Archived posting to the Leica Users Group, 2003/08/06

[Author Prev] [Author Next] [Thread Prev] [Thread Next] [Author Index] [Topic Index] [Home] [Search]

Subject: [Leica] Photographic reality
From: LRZeitlin@aol.com
Date: Wed, 6 Aug 2003 15:31:07 EDT

What's all this nonsense about photos or music being "realistic"?

Discussions of photographic reality tend to obscure the fact that ALL 
photographs are abstract representations of an external world. When Margaret Mead 
showed Tahitian natives black and white photographs of themselves and their 
village, they rotated the photos this way and that, shook their heads, and handed 
them back. "Nice designs", they said, "but what are they?" Mead then realized 
that photographs were such abstractions that only long experience enables their 
interpretation.

Closer to home, your dog or cat does not jump into the TV screen to frolic in 
the fields shown in the Alpo commercials. Neither does it growl or flee from 
the TV intruders in your household. The image on TV is not the real world to 
the animal but a flickering pattern on an illuminated tube. We see the image as 
a depiction of reality because our intelligence and experience enables us 
infer the scene from its abstract representation. The animal does not.
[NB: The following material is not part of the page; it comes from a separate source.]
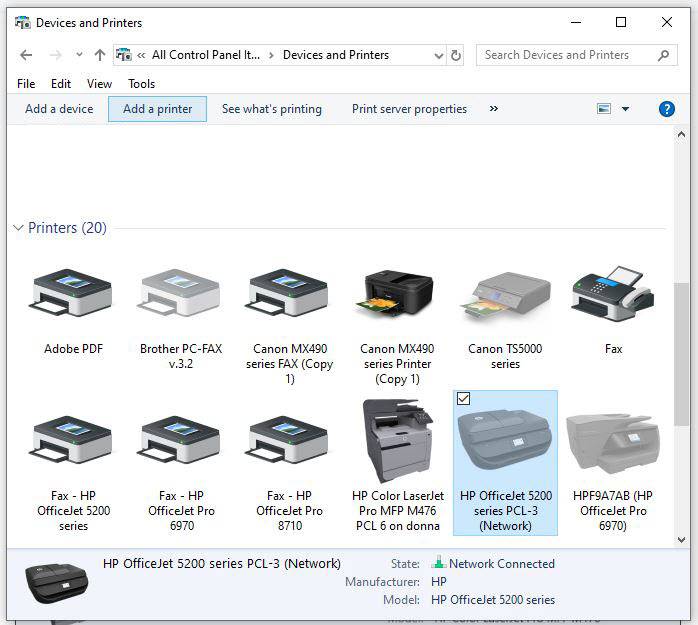The image size is (698, 625).
Task: Select the Canon TS5000 series printer
Action: pyautogui.click(x=505, y=298)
If you think your photographs are realistic, I suggest this Turing test for 
photography. Take a photo looking out a window of your house, preferably one 
with a nice view. Make the best possible print you can of the negative, then 
hang it on the wall next to the window. If a visitor to your house cannot tell 
the difference between the view out the window and the picture of the view out 
the window, you have a truly realistic photo.
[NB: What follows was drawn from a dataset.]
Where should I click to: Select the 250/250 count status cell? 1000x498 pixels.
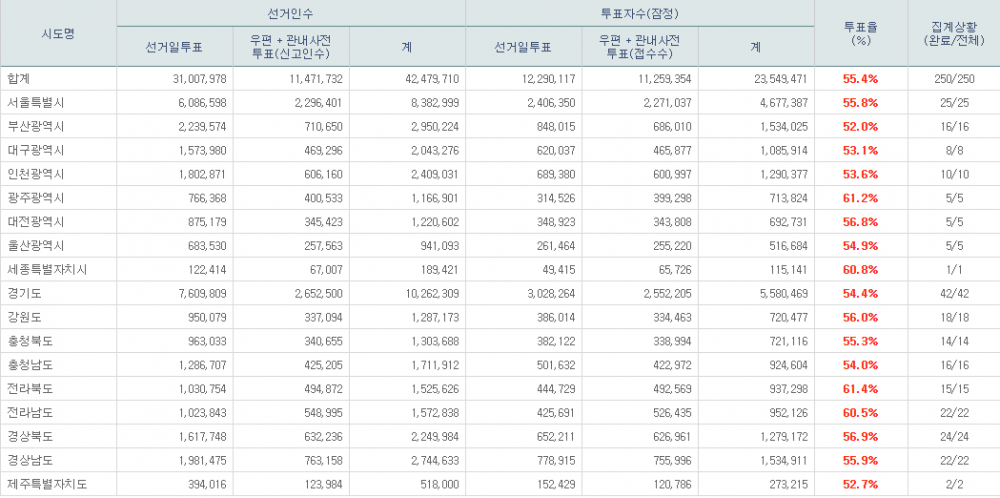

The obvious limits to the simulation of reality are inherent in the 
photographic process which represents a three dimensional moving scene as a two 
dimensional static image. Lens resolution, color fidelity, contrast compression are 
just a few of these limits. Motion picture and three dimensional photography 
remove some limits but add others. Printing and reproduction processes add still 
more.

Someday holographic images may pass the photographic Turing test, presenting 
three dimensional, moving, full color scenes directly to the eyeball 
indistinguishible from actuality. Until then, assertions of reality by photographers 
are like assertions of virginity among whores.